Set Boundaries, Don’t Build Walls

E5AB8297-8A0D-42D8-A960-3BEECA32AB7D-1750-000000EFB66BA8D4.png

There’s a difference between setting boundaries and building walls. At least, that’s what a page out of a book I was reading this weekend reminded me of. It spoke of avoiding the common pitfall of locking yourself behind a wall and claiming that it’s in the name of setting boundaries.

My wall in the last few months has been getting thinner and thinner, but it started out at 10 feet thick, so to say that I felt very called out when I read the page in the book is an understatement. Fear has historically propelled me in the same way it probably does you. It’s made me think that the only way something - whatever that something was - wouldn’t happen again is if I had a hard stop and a do not enter vibe.

I unintentionally adopted a stubborn stance as a form of defense and called it setting healthy boundaries. I made boundaries an all or nothing situation, instead of accounting for the fluidity of my own human nature or anyone else’s.

Part of this has to do with how I grew up. In my family, you’re not allowed to “talk back” which really means, you’re not allowed to have an opinion. Unless that opinion agrees with whatever the older man is telling you. It’s masochistic and patriarchal. The position of power rests with the older man, whoever is the oldest man in the dynamic. Deference is expected whether you’re the younger man or the younger woman.

Having to keep all my opinions inside hurt me so much that once I started to put physical distance between me and my family, I think I went to the other extreme. I built a fortress around myself and turned it into my mission to defend it. Anytime something hurt me, I added more to the wall. The list of things that I would not allow anyone to do to me kept getting longer. I made it harder for anyone to get closer, to apologize, to take up space close to me.

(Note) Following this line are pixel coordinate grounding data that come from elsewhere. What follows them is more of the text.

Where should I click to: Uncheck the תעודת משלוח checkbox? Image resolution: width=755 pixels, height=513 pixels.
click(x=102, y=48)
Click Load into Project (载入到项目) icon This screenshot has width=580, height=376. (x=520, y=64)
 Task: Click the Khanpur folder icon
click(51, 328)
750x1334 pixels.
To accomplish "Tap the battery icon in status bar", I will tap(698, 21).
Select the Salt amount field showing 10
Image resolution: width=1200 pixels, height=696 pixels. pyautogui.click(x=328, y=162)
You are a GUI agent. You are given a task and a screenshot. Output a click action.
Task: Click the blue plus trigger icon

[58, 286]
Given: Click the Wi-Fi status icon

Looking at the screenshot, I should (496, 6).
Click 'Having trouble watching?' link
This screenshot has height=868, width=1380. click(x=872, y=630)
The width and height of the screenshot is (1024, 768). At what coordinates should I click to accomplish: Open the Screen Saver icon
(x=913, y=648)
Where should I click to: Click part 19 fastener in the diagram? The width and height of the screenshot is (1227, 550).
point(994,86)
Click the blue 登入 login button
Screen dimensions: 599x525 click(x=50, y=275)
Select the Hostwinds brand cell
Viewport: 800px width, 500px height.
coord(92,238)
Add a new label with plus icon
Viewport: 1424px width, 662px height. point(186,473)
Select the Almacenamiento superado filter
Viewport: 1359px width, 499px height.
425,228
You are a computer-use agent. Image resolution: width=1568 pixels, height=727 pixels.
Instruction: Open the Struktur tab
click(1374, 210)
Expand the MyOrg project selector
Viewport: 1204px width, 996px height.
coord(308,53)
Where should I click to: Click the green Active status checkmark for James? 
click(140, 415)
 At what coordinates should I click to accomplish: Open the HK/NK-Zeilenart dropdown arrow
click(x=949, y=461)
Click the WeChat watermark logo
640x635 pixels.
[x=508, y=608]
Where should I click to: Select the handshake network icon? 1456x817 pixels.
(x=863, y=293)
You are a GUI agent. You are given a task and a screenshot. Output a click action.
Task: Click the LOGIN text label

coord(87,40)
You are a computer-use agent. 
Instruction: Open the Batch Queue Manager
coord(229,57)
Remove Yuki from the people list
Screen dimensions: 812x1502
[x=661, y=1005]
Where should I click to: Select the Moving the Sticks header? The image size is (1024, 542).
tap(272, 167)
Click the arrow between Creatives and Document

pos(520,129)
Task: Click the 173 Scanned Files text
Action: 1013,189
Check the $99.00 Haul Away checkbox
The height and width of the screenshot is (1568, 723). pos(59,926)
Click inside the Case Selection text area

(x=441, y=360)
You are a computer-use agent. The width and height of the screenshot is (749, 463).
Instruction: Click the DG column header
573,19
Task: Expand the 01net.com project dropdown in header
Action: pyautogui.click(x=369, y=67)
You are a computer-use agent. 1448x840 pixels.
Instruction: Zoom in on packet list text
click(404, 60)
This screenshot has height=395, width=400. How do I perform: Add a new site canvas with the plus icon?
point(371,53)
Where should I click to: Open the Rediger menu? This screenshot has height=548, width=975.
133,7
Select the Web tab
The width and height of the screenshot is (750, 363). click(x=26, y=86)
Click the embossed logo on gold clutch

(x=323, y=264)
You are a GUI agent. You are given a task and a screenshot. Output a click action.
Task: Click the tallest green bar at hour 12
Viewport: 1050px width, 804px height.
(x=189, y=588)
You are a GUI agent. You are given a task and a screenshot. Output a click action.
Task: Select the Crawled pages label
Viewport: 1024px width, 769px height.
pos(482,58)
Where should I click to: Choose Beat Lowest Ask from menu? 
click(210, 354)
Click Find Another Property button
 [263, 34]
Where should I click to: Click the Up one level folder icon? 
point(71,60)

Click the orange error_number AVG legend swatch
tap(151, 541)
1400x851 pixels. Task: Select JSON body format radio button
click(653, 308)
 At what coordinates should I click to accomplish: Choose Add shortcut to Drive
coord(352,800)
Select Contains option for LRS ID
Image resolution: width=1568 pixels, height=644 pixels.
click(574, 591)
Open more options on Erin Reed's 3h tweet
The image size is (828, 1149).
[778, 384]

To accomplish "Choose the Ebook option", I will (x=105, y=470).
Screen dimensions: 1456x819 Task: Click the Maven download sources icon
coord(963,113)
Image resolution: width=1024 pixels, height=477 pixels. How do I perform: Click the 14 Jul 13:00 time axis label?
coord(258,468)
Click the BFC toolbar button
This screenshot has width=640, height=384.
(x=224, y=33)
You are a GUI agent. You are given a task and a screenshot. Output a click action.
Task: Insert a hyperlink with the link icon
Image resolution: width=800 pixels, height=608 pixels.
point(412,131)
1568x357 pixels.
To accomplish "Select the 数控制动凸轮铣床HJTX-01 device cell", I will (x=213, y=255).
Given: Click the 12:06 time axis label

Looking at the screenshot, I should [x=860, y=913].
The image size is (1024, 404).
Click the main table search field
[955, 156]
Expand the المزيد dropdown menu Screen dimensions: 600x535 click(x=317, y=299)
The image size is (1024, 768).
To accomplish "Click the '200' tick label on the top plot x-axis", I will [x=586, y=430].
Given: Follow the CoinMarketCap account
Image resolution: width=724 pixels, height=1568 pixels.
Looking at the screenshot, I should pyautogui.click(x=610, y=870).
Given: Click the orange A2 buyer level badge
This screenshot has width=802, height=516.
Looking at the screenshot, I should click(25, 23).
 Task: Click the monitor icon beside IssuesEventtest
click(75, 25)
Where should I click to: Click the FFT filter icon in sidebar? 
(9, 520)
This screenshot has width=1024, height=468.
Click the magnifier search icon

The page in the book hurt to read because I saw myself in it. I know how much fear you have to sit with to feel motivated to build a wall. I understand deeply how hard it is to decide to tear it down as a form of self-love. I know too how your biggest enemy in setting boundaries becomes the desire to go back to the familiarity and faux safety of a wall. No one wants to get hurt again, especially not in ways you’ve gotten hurt before.

No one wants to rid themselves of the opportunity to feel loved though either. When you build a wall, it costs you love and freedom and peace. Walls need to constantly be defended, it’s tiring to be a solo-defender.

My wall was built so thick that it would have been a joke to call it a boundary. It is literally not set in stone for a reason and that reason is you. It’s a matter of fact in a present moment that requires you to feel empowered to change it if the next moment teaches you that you should.

This weekend I spent a lot of time thinking what it would take to tear down what’s remaining of my own wall. Revisiting my boundaries would help, I think. I asked myself what had to exist in order for a boundary to be both solid and fluid and I landed on the detail I was missing when I first started pushing back on everything my family taught me — I could trust myself.

In every instance that I wasn’t allowed to say what I was thinking or to decide for myself about what was right or what was wrong, I was being taught to defer to someone else’s opinion as a compass. The moment I walked away from that way of existing is also the same moment I started building the wrong foundation. I never accounted for the need to give myself time to learn that I could trust myself.

My family not giving me space to push back wasn’t because I wasn’t trustworthy it’s because they’d spent generations building walls instead of boundaries. Building a wall means you’re forever its defender. Anything foreign or unfamiliar is considered an intruder, meant to be fought off. All your energy goes into defending instead of living and trusting.

My details may have looked different, but I was still perpetuating the same mindset. With every brick I added to the wall I was telling myself I couldn’t trust myself, I needed to trust the wall.

But, I can trust myself. For instance, when my puppy chewed up a Christmas light, I was scared shitless but I also trusted myself to know what to do next. I was also reminded in that moment that trusting myself also meant trusting my boyfriend to be as much the owner of the fear and the solution as I was.

It’s new to me to share fear, to leave myself open to pain, to trust that those I let in won’t hurt me, that they’ll respect my boundaries. It’s new to feel confident even in the face of an undeniable fact —  that not everyone will respect my boundaries. Some will cross them intentionally, not caring that they are there. Others will do so by accident and require forgiveness.

The most vital conclusion I arrived at this weekend was that I don’t want to keep setting boundaries to keep the pain out, I want to have them so that I can allow happiness and peace to flow freely. Defending the happiness means my identity can’t be wrapped in being a wall-builder. I deserve to be a boundary-setter with some flexibility.